Yet another Improvement of Plantard Arithmetic for Faster Kyber on Low-end 32-bit IoT Devices

This paper presents another improved version of Plantard arithmetic that could speed up Kyber implementations on two low-end 32-bit IoT platforms (ARM Cortex-M3 and RISC-V) without SIMD extensions. Specifically, we further enlarge the input range of the Plantard arithmetic without modifying its computation steps. After tailoring the Plantard arithmetic for Kyber's modulus, we show that the input range of the Plantard multiplication by a constant is at least 2.45 times larger than the original design in TCHES2022. Then, two optimization techniques for efficient Plantard arithmetic on Cortex-M3 and RISC-V are presented. We show that the Plantard arithmetic supersedes both Montgomery and Barrett arithmetic on low-end 32-bit platforms. With the enlarged input range and the efficient implementation of the Plantard arithmetic on these platforms, we propose various optimization strategies for NTT/INTT. We minimize or entirely eliminate the modular reduction of coefficients in NTT/INTT by taking advantage of the larger input range of the proposed Plantard arithmetic on low-end 32-bit platforms. Furthermore, we propose two memory optimization strategies that reduce 23.50% to 28.31% stack usage for the speed-version Kyber implementation when compared to its counterpart on Cortex-M4. The proposed optimizations make the speed-version implementation more feasible on low-end IoT devices. Thanks to the aforementioned optimizations, our NTT/INTT implementation shows considerable speedups compared to the state-of-the-art work. Overall, we demonstrate the applicability of the speed-version Kyber implementation on memory-constrained IoT platforms and set new speed records for Kyber on these platforms.

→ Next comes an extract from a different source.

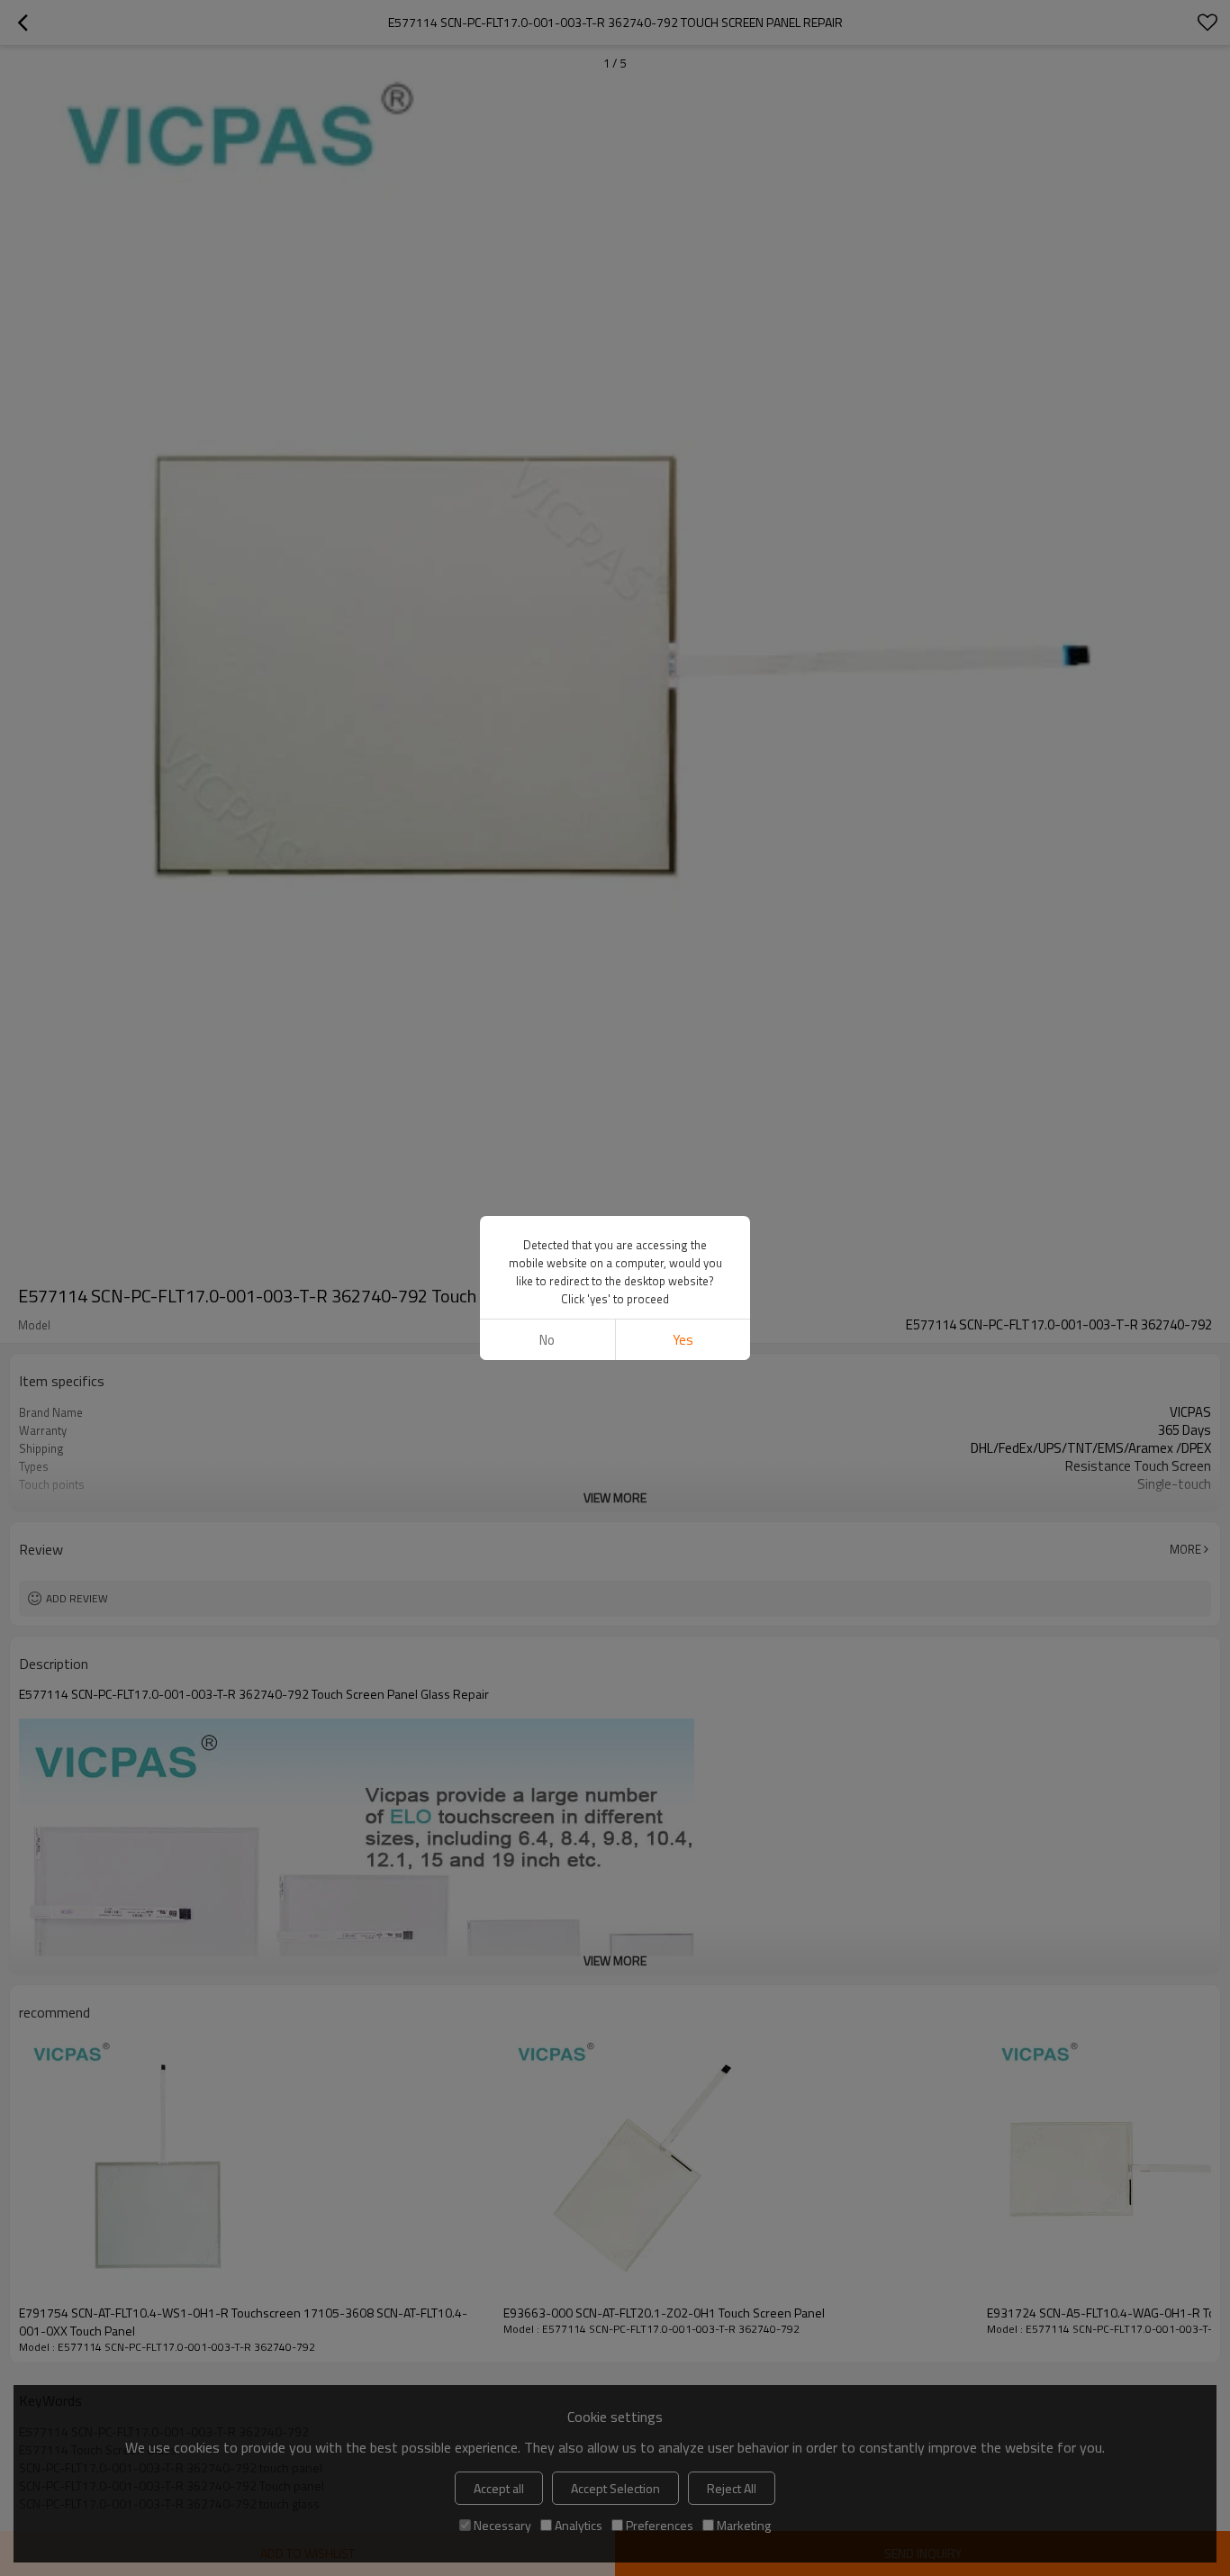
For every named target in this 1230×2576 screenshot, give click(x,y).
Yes (683, 1339)
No (547, 1339)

翻译：本文提出Plantard算术的另一种改进版本，可在两款无SIMD扩展的低端32位物联网平台（ARM Cortex-M3与RISC-V）上加速Kyber实现。具体而言，我们在不修改计算步骤的前提下，进一步扩大了Plantard算术的输入范围。经针对Kyber模数定制化调整后，常数乘法的Plantard算术输入范围较TCHES2022原始设计至少提升2.45倍。随后，本文提出两种适用于Cortex-M3和RISC-V的高效Plantard算术优化技术。实验表明，Plantard算术在低端32位平台上全面优于Montgomery算术和Barrett算术。利用扩大的输入范围及上述平台的高效实现，我们提出NTT/INTT的多项优化策略：通过充分利用低端32位平台上改进Plantard算术的更大输入范围，最小化或完全消除NTT/INTT中系数的模约减。此外，我们还提出两种内存优化策略，相较Cortex-M4上的对应实现，速度优先版Kyber实现的栈空间使用量降低23.50%至28.31%。这些优化使速度优先版实现在低端物联网设备上更具可行性。得益于上述优化，我们的NTT/INTT实现相比现有最优工作展现出显著加速。总体而言，我们证明了速度优先版Kyber实现可在内存受限物联网平台上的适用性，并在这些平台上创下Kyber速度新纪录。